(Data items)
━━━━━━━━━━━━━━━━━━━━
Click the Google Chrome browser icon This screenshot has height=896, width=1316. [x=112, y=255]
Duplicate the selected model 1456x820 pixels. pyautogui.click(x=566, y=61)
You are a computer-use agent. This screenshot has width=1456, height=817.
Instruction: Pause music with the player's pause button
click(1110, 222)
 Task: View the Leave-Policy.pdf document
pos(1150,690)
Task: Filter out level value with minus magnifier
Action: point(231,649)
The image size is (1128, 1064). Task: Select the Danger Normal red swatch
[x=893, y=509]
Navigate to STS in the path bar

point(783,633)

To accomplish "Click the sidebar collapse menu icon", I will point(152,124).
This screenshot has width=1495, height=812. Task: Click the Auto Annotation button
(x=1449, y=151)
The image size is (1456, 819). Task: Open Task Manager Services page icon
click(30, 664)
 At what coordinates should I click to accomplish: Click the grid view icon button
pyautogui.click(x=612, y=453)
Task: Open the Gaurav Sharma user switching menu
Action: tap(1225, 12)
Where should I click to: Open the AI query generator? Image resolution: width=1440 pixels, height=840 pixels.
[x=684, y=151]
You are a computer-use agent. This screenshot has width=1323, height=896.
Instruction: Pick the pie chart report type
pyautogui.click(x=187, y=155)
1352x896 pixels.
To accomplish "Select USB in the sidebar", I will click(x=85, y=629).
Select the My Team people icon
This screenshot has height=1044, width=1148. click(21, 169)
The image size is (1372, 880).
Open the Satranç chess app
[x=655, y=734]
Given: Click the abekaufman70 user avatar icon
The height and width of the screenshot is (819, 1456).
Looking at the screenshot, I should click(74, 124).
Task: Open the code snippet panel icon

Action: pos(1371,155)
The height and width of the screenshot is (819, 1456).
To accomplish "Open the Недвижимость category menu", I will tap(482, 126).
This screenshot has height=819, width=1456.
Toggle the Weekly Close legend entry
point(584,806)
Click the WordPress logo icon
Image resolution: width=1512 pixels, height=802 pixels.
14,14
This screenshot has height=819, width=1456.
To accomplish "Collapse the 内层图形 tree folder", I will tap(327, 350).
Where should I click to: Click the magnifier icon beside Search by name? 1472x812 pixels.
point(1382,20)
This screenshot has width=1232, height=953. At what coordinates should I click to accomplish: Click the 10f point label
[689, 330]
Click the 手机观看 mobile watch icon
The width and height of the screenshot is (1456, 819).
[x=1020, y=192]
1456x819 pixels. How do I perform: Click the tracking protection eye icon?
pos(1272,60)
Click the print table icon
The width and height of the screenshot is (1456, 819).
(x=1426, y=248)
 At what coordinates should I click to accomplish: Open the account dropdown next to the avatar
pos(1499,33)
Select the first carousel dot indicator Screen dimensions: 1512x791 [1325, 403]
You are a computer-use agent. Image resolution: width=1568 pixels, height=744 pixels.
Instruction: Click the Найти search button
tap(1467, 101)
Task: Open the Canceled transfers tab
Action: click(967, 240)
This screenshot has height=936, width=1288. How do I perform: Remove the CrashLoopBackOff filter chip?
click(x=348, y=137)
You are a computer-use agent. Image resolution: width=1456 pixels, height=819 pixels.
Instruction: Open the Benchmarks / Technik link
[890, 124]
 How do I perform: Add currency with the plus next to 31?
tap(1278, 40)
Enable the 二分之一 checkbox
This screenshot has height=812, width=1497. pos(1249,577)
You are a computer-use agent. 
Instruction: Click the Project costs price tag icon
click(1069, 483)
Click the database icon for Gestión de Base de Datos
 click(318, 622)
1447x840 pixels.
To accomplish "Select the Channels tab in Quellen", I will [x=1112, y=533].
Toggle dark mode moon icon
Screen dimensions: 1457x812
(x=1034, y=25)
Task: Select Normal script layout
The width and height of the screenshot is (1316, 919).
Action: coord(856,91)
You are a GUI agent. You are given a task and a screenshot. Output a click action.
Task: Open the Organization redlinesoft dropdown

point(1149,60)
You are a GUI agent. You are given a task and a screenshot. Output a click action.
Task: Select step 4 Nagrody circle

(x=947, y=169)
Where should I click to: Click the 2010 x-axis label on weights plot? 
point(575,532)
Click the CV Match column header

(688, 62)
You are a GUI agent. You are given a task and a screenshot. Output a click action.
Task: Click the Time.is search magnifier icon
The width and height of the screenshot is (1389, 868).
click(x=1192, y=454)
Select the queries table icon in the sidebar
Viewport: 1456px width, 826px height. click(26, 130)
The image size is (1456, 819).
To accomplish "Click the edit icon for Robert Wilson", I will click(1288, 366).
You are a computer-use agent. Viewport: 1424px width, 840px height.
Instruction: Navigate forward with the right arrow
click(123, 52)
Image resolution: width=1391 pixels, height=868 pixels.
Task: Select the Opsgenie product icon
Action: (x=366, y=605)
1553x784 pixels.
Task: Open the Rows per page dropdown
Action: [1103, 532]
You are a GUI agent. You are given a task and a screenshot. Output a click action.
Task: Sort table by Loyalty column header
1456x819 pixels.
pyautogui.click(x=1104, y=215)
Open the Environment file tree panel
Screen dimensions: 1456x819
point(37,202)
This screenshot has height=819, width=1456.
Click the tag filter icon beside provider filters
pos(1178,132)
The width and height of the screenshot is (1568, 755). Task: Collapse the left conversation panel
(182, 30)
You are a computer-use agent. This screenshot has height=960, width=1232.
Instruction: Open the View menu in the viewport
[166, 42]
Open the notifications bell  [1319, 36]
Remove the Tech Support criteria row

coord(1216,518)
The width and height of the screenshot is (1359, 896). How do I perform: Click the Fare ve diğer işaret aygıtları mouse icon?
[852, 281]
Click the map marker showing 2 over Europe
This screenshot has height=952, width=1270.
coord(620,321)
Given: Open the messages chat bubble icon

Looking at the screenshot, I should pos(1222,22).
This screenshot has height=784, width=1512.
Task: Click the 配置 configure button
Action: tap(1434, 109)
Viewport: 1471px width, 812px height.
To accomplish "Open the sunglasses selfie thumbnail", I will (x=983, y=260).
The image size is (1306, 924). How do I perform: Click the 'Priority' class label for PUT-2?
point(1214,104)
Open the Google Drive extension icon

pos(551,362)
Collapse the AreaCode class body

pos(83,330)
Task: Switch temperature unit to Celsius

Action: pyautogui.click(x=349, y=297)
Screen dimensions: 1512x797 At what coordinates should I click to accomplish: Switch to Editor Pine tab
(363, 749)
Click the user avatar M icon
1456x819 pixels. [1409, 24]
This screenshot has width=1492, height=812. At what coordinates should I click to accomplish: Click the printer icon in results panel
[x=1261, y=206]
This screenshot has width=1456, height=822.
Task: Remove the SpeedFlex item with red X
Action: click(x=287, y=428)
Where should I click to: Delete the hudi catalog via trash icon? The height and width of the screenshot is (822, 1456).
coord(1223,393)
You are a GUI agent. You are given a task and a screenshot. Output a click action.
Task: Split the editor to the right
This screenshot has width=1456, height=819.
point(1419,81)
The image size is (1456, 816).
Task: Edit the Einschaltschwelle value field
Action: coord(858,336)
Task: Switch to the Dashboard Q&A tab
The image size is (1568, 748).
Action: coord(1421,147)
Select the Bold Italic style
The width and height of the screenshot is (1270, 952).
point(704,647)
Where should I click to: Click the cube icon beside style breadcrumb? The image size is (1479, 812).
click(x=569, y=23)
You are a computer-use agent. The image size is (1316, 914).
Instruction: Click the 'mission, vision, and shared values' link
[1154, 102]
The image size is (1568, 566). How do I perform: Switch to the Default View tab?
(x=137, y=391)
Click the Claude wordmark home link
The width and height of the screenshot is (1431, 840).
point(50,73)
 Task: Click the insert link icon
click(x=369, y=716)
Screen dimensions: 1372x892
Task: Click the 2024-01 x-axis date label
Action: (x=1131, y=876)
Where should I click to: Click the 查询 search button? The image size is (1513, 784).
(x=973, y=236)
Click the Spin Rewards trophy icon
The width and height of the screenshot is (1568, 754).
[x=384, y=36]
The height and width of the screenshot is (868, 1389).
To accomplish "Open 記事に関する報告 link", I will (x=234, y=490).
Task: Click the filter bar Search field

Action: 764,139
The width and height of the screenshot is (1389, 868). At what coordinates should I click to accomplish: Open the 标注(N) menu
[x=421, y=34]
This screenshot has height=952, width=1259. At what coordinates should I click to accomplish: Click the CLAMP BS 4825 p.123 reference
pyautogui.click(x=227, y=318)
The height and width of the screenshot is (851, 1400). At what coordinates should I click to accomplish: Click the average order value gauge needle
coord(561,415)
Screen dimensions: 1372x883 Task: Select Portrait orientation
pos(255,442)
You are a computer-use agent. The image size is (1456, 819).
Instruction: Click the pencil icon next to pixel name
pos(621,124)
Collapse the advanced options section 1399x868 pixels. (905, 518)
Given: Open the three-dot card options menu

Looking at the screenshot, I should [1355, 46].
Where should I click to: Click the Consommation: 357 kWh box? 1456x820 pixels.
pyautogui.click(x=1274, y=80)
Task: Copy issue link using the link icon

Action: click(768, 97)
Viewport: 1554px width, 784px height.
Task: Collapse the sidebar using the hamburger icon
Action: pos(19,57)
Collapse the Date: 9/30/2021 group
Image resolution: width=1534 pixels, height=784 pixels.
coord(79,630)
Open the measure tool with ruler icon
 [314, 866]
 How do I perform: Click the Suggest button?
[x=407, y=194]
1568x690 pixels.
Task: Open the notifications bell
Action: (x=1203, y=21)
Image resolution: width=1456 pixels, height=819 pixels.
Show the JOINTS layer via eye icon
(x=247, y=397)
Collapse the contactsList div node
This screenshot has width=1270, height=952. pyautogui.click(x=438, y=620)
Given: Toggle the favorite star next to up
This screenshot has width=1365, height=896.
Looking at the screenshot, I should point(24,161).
━━━━━━━━━━━━━━━━━━━━
Brief
Look through the data above for the string "tree" and copy every line where it appears.

Result
To accomplish "Collapse the 内层图形 tree folder", I will tap(327, 350).
Open the Environment file tree panel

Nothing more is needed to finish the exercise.